### [WRITTEN REQUEST A]
In the forum thread, rewrite the passage from "Wavicle (181176) | more than 7 years ago | (#17534796)" to "of it though!", changing "internship" to "fellowship".
### [WRITTEN REQUEST B]
Say whether each statement agrees with the forum thread, answering yes or no and quoting the deciding words: (i) When Wavicle left, the CCD array was up to 3 gigapixels of 16 bit greyscale. (ii) Oddscurity estimates about 110 Petabyte of unprocessed data over 10 years. (iii) The documentary Oddscurity saw described photographing the same piece of sky at intervals shorter than 30 seconds.

### [DOCUMENT TEXT]
* * * * * * * * *

Sorry! There are no comments related to the filter you selected.

3/4 LoC a night (2, Interesting)

Oddscurity (1035974) | more than 7 years ago | (#17534680)

Will they be successful with helping scientists tag and catalog events in our universe? Will they defeat the monster and get the girl? And will they be home in time for tea? Find out next on GoogleTrek.

Seriously though, processing something the equivalent of 3/4th's of the LoC [loc.gov] every night is nothing to be sneezed at. Over the course of those 10 years that's about 110 Petabyte (40TB * 365.25 * 10) of unprocessed data.

Re:3/4 LoC a night (3, Interesting)

Wavicle (181176) | more than 7 years ago | (#17534796)

I actually did a small, insignificant portion of LSST's computation feasability study at LLNL during my internship there a couple summers ago. And yeah, the computational requirements were nothing to sneeze at. I'm not sure where they are at now, the specs changed seemingly every month, but when I left the CCD array was up to 3 gigapixels of 16 bit greyscale. I believe the observing cadence (at that time, again everything was changing on a regular basis) was two of those for the same piece of sky every 30 seconds. Wish I could have stayed... ahh well. I did get a really nice full-color research poster (that I had to design) out of it though!

Near Earth Objects (2, Interesting)

Oddscurity (1035974) | more than 7 years ago | (#17534856)

I saw a documentary not long ago about doing just this photographing of the same piece of sky, only with longer intervals than 30 seconds. Anything moving would automagically be flagged by the software, it's vector computed. Correct me if I'm wrong, but from what I can tell of this project, it's going to do exactly that (and more), but on a larger scope, and with better accuracy?

Re:Near Earth Objects (2, Informative)

Wavicle (181176) | more than 7 years ago | (#17534974)

* * * * * * * * *

### [DATA LINES]
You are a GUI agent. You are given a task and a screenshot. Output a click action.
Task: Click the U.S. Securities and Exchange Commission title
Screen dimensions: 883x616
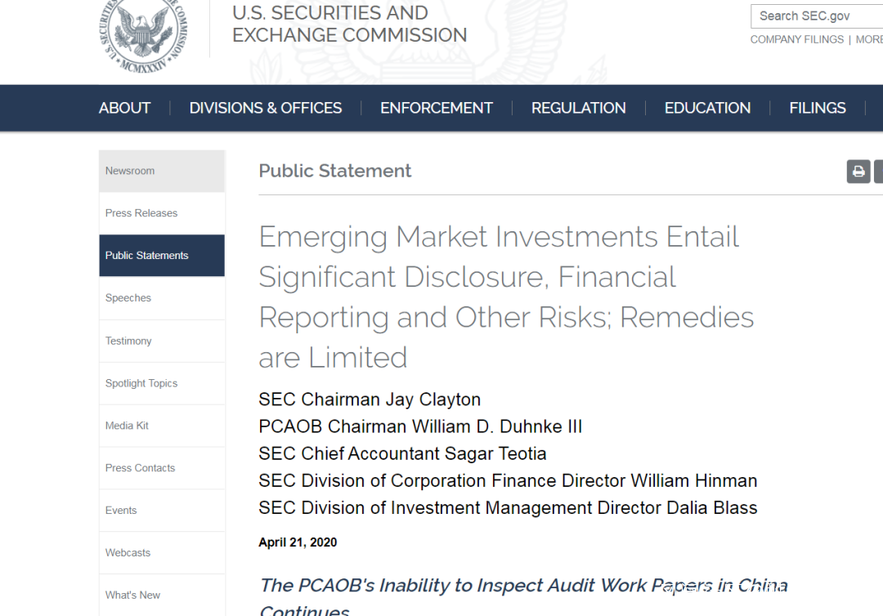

* * * * * * * * *

### [EXERCISE SOLUTION A]
Wavicle (181176) | more than 7 years ago | (#17534796)

I actually did a small, insignificant portion of LSST's computation feasability study at LLNL during my fellowship there a couple summers ago. And yeah, the computational requirements were nothing to sneeze at. I'm not sure where they are at now, the specs changed seemingly every month, but when I left the CCD array was up to 3 gigapixels of 16 bit greyscale. I believe the observing cadence (at that time, again everything was changing on a regular basis) was two of those for the same piece of sky every 30 seconds. Wish I could have stayed... ahh well. I did get a really nice full-color research poster (that I had to design) out of it though!

### [EXERCISE SOLUTION B]
(i) Yes: "when I left the CCD array was up to 3 gigapixels of 16 bit greyscale."
(ii) Yes: "Over the course of those 10 years that's about 110 Petabyte (40TB * 365.25 * 10) of unprocessed data."
(iii) No: "only with longer intervals than 30 seconds."